◆ **Work to be completed**
Write the entries below out again exactly; any picture in them stays out.
======== Exercise material
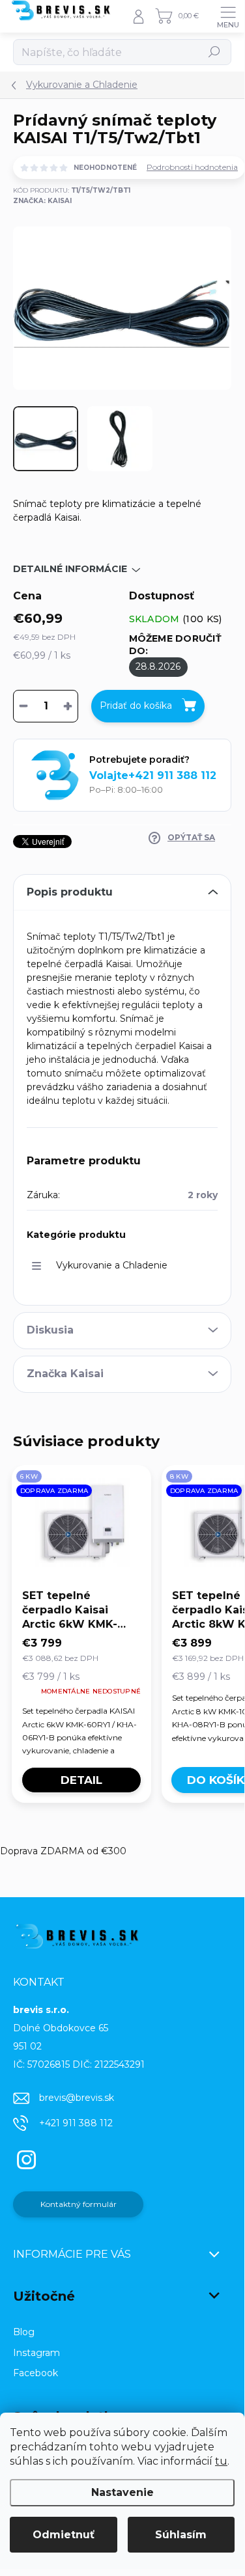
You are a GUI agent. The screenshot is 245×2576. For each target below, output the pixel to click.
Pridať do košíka (136, 705)
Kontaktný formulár (78, 2204)
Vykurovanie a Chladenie (111, 1265)
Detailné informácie (70, 569)
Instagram (36, 2353)
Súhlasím (181, 2534)
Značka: (42, 201)
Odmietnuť (63, 2534)
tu (221, 2461)
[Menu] (228, 16)
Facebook (35, 2373)
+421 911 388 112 (76, 2123)
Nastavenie (122, 2492)
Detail (81, 1780)
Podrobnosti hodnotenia (192, 167)
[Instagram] (24, 2157)
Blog (24, 2332)
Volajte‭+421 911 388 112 (152, 775)
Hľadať (214, 52)
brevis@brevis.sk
================
◆ **Task answer**
You are a GUI agent. The screenshot is 245×2576. For each target below, output the pixel to click.
Pridať do košíka (136, 705)
Kontaktný formulár (78, 2204)
Vykurovanie a Chladenie (111, 1265)
Detailné informácie (70, 569)
Instagram (36, 2353)
Súhlasím (181, 2534)
Značka: (42, 201)
Odmietnuť (63, 2534)
tu (221, 2461)
[Menu] (228, 16)
Facebook (35, 2373)
+421 911 388 112 (76, 2123)
Nastavenie (122, 2492)
Detail (81, 1780)
Podrobnosti hodnotenia (192, 167)
[Instagram] (24, 2157)
Blog (24, 2332)
Volajte‭+421 911 388 112 (152, 775)
Hľadať (214, 52)
brevis@brevis.sk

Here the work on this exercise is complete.